The side buttons are really nice too. Easy to reach with a roll of the thumb, good size, and they feel crisp in use. There’s enough room for your thumb to sit in on that left side too, so you don’t have to worry about triggering the side buttons by mistake.

There’s a selection of buttons underneath the mouse too. There, you can adjust DPI values, the polling rate, click latency, and the lift-off distance. Personally, the only thing I may occasionally adjust is the DPI.

So, the elephant in the room – the scroll wheel. *cue deep sigh*

If you’ve seen my review of the ZOWIE S1-C mouse, then you already know where this is going. If you don’t really care about the scroll wheel, you might as well skip the next couple of paragraphs because I’ll take my time to rant until something changes.

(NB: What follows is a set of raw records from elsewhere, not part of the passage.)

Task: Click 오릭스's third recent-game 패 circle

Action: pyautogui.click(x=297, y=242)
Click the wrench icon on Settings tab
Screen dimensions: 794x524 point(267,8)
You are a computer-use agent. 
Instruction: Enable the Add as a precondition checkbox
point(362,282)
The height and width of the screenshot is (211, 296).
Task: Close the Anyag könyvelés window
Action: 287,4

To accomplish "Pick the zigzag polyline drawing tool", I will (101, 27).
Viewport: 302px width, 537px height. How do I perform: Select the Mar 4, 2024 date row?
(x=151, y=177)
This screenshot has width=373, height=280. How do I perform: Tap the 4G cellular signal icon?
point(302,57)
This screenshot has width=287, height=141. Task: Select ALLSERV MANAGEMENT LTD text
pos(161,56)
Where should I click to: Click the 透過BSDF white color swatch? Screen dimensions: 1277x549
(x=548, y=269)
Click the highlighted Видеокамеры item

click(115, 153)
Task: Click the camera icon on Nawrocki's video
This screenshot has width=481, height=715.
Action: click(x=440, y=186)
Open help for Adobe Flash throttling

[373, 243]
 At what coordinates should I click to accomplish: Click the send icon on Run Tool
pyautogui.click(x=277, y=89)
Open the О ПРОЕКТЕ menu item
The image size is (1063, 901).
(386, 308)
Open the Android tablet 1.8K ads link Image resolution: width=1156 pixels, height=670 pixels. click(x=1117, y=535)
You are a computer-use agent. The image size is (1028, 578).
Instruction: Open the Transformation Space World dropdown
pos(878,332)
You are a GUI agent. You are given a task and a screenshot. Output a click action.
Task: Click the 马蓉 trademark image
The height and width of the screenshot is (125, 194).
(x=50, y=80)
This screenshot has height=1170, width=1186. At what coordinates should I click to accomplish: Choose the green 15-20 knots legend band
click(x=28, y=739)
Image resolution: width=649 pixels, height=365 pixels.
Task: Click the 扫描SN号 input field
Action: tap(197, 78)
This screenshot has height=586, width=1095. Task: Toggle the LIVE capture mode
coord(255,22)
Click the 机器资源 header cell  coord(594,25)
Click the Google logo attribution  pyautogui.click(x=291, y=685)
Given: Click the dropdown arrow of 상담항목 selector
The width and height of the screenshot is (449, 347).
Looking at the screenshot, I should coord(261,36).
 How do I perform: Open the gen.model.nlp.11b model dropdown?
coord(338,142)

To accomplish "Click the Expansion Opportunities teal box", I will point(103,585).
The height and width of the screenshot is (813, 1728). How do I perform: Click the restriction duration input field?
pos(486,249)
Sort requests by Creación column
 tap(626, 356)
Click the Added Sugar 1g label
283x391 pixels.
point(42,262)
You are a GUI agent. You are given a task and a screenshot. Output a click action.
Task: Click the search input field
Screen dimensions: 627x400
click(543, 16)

The scroll wheel is annoyingly noisy, which was the case with that particular Zowie mouse and a few others that I’ve personally tested.

I mean, this is Vaxee, not Zowie, but somehow the problem remains. I guess you can take the team out of Zowie, but you can’t take Zowie out of the team.

In all my time reviewing loads of gaming mice, the scroll wheel is often the component that I have the least complaints about. I think it’s unacceptable that any manufacturer would mess up something that should be so easy to build so badly.

Like the Zowie S1-C, it’s pretty easy to get the wheel stuck in between notches. Also, you need to apply more force than should be necessary to use the mouse 3 buttons. It’s just bad engineering overall and needs to be fixed ASAP.

That’s the only real problem I have with the Vaxee OUTSET AX mouse, but it’s a really annoying one.


At the time of writing, you can grab a Vaxee OUTSET AX mouse for around $64.99 on the manufacturer’s website.


To be perfectly honest, this is a good mouse overall. It would have been great if the scroll wheel was better, especially for the price it’s going for. However, I’m self-aware, and I realize that many people may not care as much about it as I do.

Also, feature-wise, it would be nice to see Vaxee make some progress to catch up with the industry standards. But I imagine as the brand continues to grow, we’ll see those changes.

So, would I recommend the Vaxee OUTSET AX mouse? Yes, I would. It’s simple, comfortable, and performs well in-game. Vaxee also seems to take after-sales services very seriously, so you can expect to get good customer support if you need it for any reason post-purchase.